Look below for the line that has "You are a computer-use agent. The height". Set down the lines from there through the line that has "The height and width of the screenshot is (417, 1083).", exactly as written.

Stored data entries

****

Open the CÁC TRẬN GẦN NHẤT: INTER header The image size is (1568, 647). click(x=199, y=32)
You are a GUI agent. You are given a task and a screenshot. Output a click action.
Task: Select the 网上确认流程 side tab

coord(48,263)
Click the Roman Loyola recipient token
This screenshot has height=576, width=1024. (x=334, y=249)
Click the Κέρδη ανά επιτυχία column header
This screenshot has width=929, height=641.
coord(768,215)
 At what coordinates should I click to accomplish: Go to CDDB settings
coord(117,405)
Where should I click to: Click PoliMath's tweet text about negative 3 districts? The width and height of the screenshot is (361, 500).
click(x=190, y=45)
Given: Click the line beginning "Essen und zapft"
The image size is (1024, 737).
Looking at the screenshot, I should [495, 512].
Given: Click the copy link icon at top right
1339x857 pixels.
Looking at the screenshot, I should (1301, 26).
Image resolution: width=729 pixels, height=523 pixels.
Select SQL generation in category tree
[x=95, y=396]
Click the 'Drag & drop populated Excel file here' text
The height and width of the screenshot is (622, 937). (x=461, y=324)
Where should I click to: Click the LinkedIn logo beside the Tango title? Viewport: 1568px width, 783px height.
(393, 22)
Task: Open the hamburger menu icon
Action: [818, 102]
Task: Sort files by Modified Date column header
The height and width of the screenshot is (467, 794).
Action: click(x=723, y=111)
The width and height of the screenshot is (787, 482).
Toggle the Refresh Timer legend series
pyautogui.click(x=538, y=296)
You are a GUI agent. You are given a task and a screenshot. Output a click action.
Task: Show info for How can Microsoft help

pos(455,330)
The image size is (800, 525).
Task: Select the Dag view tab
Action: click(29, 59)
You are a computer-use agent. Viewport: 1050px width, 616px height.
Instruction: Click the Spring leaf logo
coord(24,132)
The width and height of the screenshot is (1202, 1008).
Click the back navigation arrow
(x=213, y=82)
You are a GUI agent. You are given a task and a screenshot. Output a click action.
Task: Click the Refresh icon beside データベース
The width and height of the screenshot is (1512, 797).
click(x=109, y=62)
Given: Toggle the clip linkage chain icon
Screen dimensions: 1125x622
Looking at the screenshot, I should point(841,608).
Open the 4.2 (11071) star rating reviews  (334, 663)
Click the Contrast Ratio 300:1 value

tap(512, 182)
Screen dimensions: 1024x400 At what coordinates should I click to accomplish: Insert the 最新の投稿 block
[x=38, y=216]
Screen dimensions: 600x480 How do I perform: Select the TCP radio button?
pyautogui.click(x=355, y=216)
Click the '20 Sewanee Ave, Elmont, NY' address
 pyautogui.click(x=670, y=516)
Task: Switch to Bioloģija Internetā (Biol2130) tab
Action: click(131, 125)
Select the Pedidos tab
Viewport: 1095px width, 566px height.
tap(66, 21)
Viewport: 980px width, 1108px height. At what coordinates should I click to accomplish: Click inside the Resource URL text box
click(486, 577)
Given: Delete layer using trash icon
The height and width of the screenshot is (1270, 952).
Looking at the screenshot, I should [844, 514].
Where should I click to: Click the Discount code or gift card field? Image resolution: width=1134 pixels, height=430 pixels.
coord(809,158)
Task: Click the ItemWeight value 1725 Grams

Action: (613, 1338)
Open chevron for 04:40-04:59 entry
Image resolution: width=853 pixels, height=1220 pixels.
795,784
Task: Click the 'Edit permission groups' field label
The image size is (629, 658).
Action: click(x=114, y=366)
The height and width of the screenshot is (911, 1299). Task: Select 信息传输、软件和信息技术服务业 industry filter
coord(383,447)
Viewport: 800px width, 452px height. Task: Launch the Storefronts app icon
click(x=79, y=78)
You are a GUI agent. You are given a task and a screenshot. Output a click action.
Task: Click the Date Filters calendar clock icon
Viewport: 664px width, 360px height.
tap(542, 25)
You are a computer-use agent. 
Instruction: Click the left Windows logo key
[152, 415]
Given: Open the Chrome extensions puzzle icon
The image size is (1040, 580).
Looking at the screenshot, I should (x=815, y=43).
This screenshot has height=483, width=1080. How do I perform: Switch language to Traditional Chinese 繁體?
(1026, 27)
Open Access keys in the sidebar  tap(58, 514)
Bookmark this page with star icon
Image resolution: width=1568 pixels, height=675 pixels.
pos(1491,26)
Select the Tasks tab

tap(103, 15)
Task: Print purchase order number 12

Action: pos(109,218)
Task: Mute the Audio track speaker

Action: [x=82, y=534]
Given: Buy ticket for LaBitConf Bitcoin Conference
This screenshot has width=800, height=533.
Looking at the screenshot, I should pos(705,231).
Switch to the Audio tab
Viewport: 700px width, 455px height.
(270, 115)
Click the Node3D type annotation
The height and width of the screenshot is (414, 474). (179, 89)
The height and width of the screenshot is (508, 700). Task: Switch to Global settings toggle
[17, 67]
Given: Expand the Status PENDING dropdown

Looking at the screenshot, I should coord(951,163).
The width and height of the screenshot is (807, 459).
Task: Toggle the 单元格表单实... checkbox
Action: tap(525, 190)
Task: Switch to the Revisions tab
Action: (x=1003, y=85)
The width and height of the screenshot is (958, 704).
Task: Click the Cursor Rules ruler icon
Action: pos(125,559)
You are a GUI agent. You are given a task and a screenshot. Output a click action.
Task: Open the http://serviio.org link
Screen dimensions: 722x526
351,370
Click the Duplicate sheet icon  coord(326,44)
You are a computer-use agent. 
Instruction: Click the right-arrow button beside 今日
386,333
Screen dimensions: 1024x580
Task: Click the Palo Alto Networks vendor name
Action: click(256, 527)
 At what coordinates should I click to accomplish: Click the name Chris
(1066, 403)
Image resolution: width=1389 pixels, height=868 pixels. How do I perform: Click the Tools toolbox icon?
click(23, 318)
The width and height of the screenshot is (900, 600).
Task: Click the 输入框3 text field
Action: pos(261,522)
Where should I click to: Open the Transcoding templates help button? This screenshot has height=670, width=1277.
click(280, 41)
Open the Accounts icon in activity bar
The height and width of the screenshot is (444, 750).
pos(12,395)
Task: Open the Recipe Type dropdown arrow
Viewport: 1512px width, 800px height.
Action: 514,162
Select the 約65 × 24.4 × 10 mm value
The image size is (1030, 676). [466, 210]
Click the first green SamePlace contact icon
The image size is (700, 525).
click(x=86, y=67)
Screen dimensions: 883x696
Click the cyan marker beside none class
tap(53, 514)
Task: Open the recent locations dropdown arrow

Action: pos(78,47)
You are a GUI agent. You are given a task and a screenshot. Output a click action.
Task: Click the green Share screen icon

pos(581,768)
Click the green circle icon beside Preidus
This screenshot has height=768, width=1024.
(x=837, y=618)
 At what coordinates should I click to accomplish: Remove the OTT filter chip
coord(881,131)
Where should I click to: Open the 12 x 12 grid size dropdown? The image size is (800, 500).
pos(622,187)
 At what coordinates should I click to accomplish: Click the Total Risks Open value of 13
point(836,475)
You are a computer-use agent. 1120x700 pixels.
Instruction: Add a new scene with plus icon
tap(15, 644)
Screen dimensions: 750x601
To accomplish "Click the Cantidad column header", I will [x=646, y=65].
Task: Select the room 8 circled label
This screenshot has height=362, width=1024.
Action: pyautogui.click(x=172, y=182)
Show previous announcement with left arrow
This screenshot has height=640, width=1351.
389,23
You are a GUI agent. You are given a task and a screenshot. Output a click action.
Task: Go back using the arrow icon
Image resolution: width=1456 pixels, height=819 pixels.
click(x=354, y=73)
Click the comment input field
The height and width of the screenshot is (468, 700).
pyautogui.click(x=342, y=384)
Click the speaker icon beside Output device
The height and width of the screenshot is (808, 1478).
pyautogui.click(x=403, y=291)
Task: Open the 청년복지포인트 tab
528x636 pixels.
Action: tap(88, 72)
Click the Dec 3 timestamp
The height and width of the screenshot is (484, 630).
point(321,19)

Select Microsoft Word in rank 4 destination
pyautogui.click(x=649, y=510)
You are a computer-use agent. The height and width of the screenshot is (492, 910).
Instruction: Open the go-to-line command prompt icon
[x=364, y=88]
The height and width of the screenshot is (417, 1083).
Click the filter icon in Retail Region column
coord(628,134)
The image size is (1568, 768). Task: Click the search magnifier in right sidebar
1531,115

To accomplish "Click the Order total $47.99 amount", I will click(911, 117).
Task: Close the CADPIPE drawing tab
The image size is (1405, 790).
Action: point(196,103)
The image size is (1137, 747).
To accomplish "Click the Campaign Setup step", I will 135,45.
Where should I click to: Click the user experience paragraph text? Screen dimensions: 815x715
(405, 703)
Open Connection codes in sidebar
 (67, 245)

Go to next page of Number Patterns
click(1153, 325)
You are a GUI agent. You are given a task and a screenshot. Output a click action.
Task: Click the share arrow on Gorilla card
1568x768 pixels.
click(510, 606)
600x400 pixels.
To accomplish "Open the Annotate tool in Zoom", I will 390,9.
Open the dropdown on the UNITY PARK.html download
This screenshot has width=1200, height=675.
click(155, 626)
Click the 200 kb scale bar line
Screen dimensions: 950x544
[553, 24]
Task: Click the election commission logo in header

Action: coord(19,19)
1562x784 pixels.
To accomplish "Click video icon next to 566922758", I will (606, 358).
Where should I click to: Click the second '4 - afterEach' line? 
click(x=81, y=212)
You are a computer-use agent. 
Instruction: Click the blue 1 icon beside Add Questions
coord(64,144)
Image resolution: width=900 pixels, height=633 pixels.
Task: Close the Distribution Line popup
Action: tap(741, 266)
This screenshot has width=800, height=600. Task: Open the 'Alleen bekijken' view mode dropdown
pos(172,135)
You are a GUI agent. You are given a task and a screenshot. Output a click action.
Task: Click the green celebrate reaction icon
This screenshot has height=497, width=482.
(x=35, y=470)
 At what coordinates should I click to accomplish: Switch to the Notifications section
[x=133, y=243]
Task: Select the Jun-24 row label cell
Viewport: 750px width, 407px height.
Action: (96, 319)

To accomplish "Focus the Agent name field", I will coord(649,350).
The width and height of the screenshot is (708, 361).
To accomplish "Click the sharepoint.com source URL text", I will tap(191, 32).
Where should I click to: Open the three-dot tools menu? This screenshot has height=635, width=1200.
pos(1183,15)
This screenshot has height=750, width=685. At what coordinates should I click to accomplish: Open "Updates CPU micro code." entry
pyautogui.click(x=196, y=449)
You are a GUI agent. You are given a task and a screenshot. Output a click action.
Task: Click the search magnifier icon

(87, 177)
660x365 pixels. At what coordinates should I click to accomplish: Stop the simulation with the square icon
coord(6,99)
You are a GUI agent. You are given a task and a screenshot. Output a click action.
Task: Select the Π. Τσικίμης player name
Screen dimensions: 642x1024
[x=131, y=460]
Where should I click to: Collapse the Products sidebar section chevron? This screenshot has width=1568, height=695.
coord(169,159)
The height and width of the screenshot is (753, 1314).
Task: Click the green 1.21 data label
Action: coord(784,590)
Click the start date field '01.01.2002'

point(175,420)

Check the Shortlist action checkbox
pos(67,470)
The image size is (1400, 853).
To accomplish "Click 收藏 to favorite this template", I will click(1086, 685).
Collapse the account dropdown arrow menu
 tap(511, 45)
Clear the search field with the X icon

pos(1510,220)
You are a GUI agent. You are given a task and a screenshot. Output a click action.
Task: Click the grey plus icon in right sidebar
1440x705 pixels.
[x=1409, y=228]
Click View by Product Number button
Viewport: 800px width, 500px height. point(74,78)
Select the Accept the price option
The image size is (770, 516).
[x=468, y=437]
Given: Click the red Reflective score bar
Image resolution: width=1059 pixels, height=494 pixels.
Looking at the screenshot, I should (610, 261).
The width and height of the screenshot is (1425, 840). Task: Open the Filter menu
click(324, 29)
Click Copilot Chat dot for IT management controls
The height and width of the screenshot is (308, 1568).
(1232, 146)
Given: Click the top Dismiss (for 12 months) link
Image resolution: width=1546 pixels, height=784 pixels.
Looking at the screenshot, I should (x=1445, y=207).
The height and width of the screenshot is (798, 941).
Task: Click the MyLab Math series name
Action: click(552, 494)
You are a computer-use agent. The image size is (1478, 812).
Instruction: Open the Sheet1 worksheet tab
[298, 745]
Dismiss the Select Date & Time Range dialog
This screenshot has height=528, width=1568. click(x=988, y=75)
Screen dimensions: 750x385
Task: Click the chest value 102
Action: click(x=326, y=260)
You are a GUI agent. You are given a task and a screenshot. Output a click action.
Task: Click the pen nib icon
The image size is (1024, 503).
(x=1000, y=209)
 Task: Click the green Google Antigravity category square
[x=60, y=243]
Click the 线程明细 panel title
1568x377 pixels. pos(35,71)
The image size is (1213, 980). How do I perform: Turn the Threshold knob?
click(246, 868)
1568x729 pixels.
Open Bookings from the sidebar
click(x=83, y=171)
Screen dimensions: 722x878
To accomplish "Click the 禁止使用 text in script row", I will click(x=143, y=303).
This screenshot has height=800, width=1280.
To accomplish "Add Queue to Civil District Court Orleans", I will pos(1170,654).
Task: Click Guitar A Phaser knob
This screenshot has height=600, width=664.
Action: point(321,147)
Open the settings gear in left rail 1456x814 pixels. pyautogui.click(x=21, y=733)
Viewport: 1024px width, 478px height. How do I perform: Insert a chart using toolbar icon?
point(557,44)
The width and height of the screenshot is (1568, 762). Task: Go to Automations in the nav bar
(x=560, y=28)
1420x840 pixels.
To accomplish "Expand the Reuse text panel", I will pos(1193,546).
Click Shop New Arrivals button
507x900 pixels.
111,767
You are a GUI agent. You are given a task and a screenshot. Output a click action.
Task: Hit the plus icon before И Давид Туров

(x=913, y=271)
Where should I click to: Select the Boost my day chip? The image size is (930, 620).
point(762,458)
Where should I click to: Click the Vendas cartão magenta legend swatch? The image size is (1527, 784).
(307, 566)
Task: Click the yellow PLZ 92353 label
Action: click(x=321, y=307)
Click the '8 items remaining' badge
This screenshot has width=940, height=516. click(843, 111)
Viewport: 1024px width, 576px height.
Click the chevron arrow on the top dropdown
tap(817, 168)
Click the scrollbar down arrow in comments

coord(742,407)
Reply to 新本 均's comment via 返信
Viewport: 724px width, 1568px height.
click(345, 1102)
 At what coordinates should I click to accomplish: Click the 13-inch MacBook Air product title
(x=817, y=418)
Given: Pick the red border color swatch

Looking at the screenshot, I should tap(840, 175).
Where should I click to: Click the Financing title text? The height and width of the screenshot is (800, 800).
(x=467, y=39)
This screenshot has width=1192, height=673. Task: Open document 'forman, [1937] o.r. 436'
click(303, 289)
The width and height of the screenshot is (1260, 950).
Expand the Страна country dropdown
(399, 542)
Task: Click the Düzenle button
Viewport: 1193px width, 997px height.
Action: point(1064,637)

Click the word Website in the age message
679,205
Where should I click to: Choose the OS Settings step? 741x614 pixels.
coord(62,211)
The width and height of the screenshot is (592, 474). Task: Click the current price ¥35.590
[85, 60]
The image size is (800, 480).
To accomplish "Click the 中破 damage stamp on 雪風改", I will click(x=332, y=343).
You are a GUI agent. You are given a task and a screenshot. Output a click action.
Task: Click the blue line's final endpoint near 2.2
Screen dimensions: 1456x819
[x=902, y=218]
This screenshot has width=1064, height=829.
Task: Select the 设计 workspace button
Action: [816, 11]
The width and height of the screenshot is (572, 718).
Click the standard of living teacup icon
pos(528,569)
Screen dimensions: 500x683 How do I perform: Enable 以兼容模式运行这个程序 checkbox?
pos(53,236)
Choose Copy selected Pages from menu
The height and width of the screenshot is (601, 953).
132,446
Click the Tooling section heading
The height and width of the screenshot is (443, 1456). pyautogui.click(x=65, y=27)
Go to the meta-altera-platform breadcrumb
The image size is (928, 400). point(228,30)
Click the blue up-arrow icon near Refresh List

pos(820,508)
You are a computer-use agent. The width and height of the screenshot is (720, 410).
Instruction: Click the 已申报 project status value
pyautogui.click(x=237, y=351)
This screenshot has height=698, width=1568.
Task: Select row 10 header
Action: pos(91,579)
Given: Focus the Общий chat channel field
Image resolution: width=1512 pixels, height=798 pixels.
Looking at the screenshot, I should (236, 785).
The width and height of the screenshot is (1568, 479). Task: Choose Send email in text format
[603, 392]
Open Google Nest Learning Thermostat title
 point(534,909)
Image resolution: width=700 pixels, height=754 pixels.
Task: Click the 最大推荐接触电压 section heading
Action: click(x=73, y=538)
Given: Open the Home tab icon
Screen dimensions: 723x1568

****

**Written answer**
You are a computer-use agent. The height and width of the screenshot is (492, 910).
Instruction: Open the go-to-line command prompt icon
[x=364, y=88]
The height and width of the screenshot is (417, 1083).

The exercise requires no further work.